## Requirement
Your task is to copy the stretch of lines in the records below that begins with the line containing "You are a computer-use" and ends with the line containing "Instruction: Open page 3 thumbnail", exactly as written, with nothing added.

## Material supplied

******

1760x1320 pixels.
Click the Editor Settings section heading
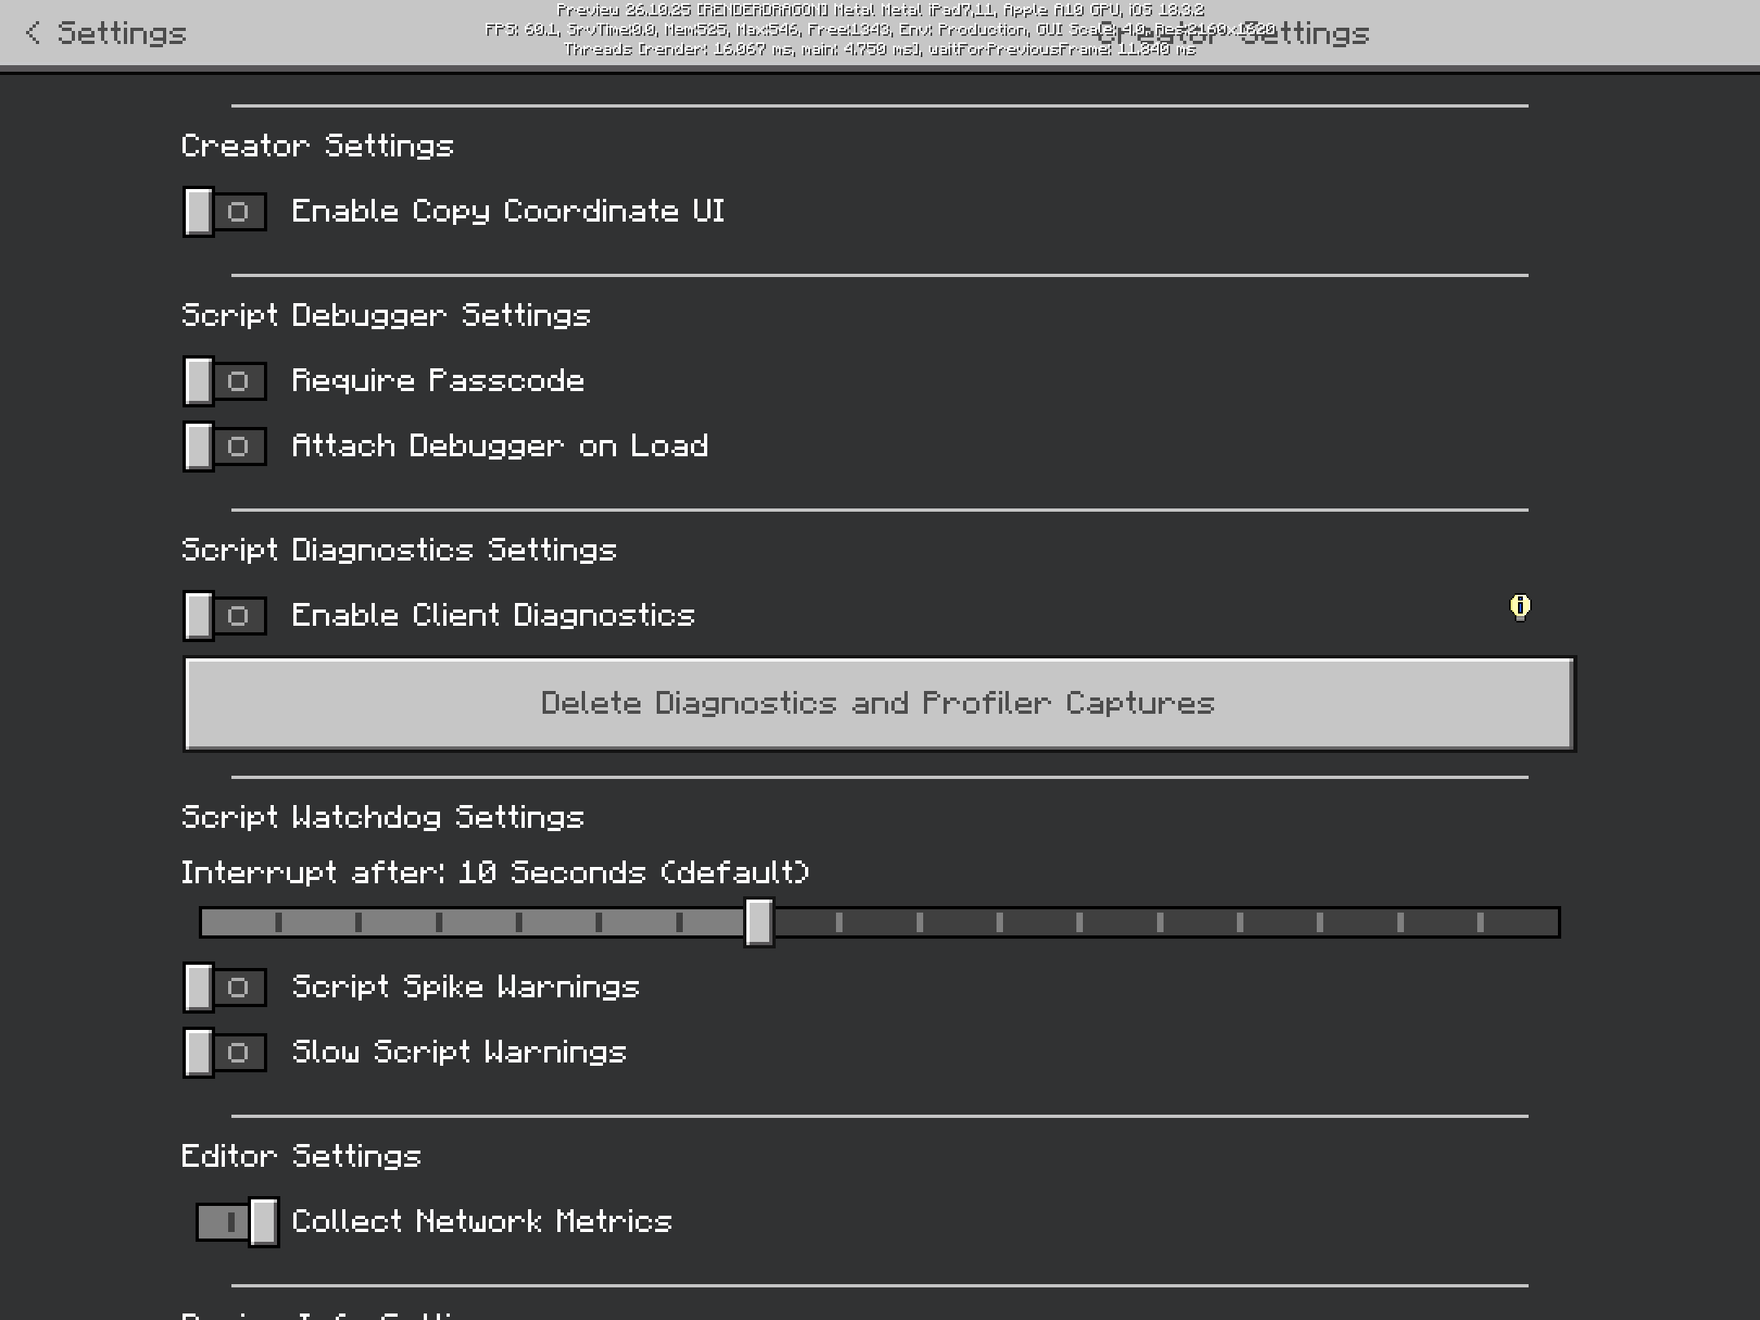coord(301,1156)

******

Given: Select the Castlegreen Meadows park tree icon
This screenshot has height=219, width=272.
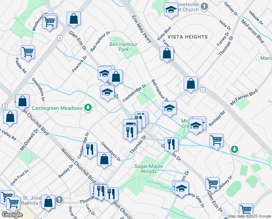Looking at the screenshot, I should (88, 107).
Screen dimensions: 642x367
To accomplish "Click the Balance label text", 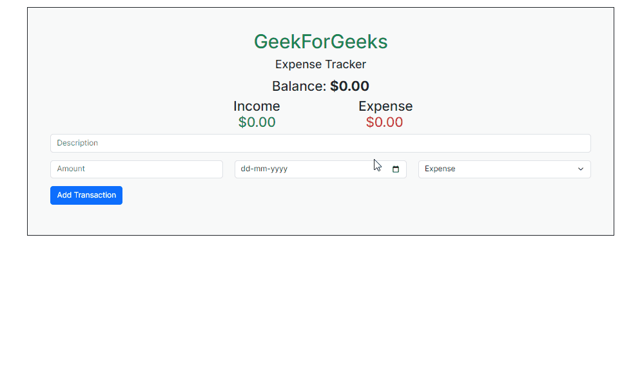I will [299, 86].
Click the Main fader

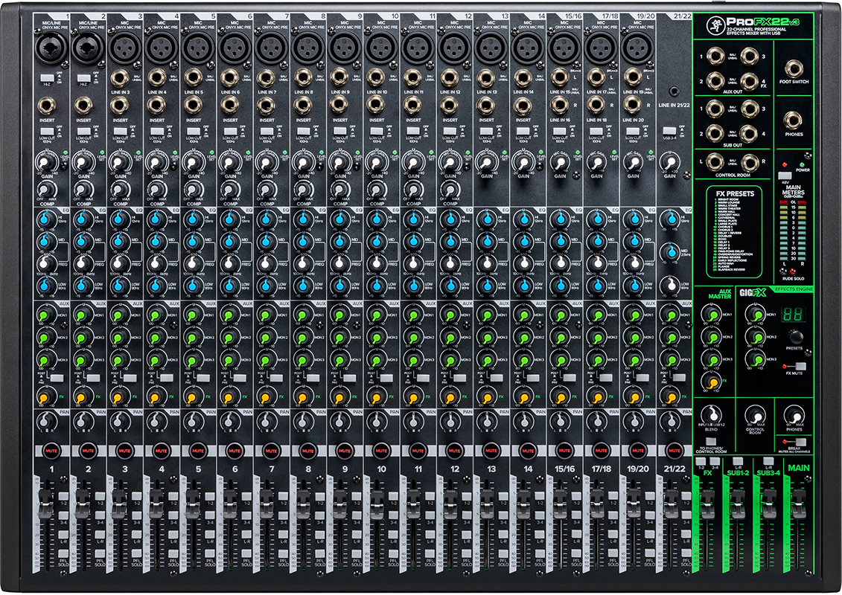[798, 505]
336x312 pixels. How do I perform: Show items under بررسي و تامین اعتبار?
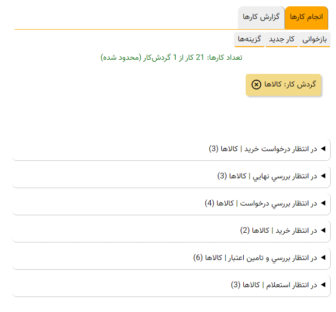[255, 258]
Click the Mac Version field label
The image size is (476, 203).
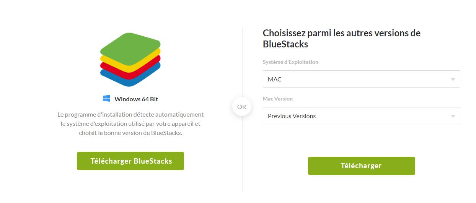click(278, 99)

******

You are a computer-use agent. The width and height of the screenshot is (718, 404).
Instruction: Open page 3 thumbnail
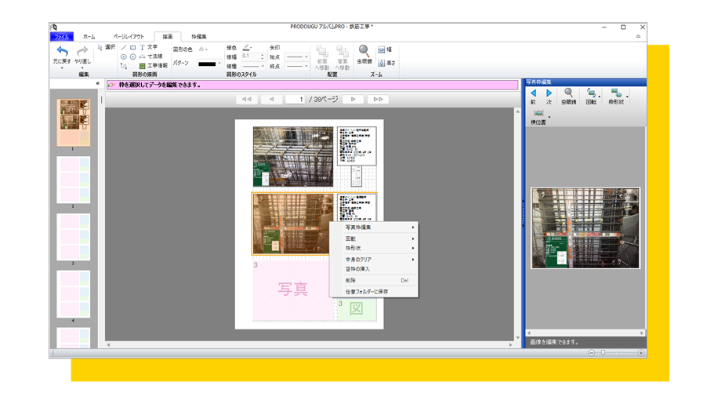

******

## The completed task
You are a computer-use agent. The width and height of the screenshot is (718, 404).
Instruction: Open page 3 thumbnail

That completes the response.